Exercise input ▸
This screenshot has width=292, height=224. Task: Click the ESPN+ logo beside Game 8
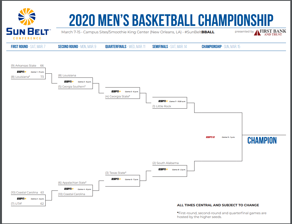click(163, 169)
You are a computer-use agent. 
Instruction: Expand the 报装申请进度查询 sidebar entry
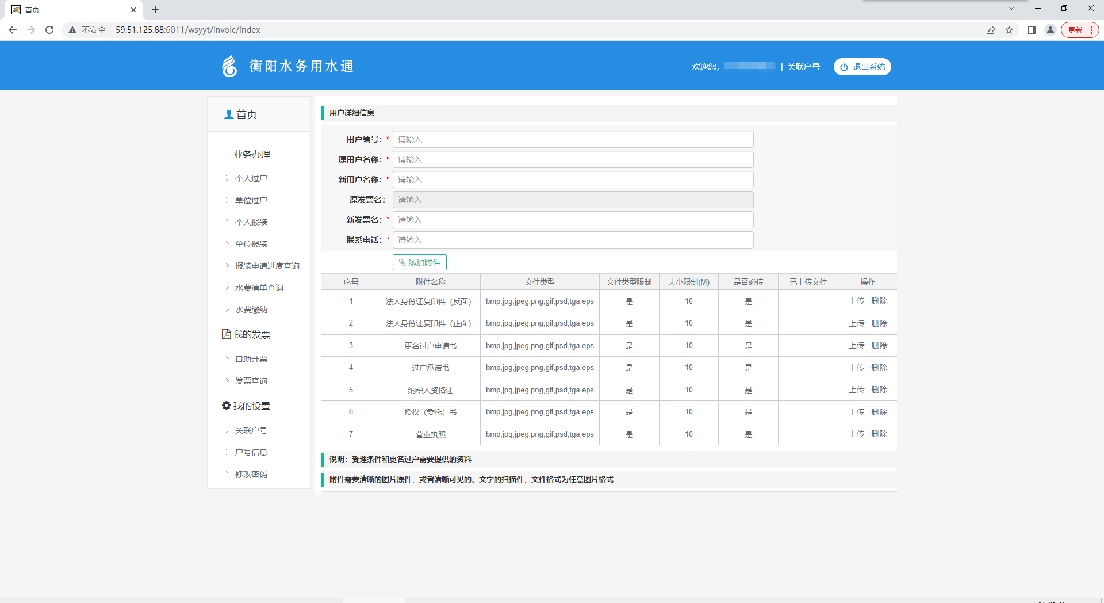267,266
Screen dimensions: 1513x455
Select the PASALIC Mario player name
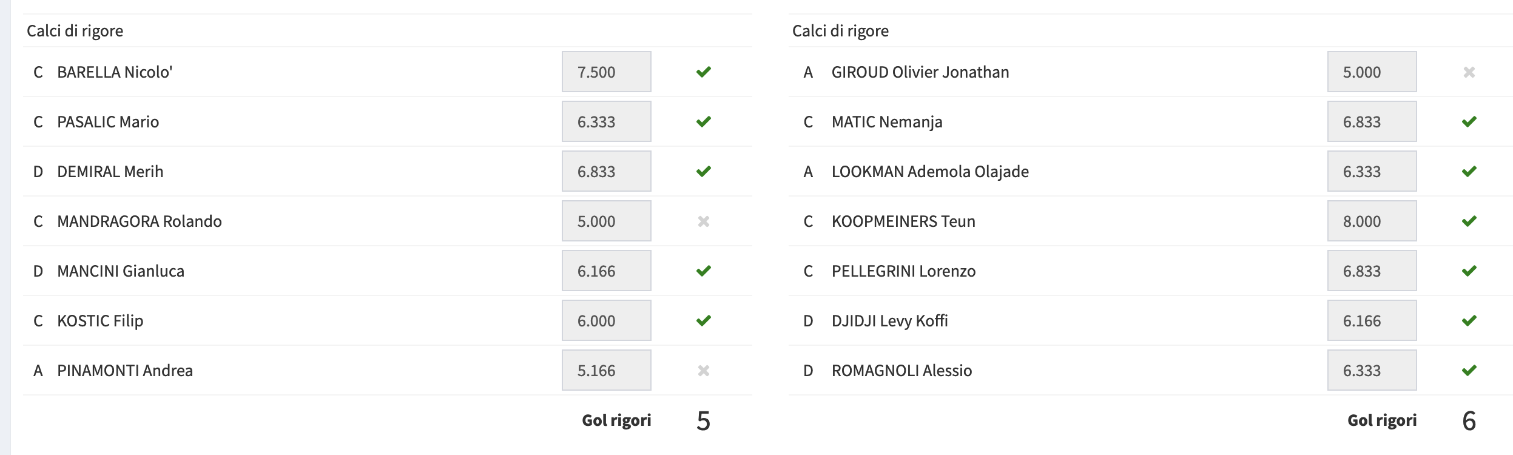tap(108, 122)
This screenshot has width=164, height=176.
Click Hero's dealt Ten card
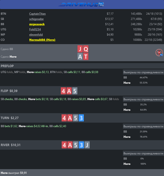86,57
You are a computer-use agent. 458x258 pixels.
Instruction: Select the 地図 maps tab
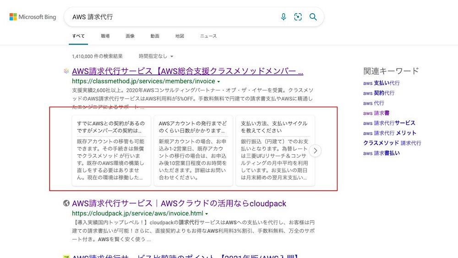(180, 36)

Exercise requirements ▸ Every line of the material is to be quoted exactly, with no pictures carried over.

Response ▸
This screenshot has width=292, height=224. Task: Click the ESPN+ logo beside Game 8
click(163, 169)
You are a computer-use agent. 
Instruction: Expand the 报装申请进度查询 sidebar entry
267,266
Screen dimensions: 1513x455
Select the PASALIC Mario player name
tap(108, 122)
This screenshot has width=164, height=176.
Click Hero's dealt Ten card
86,57
You are a computer-use agent. 458x258 pixels.
Instruction: Select the 地図 maps tab
(180, 36)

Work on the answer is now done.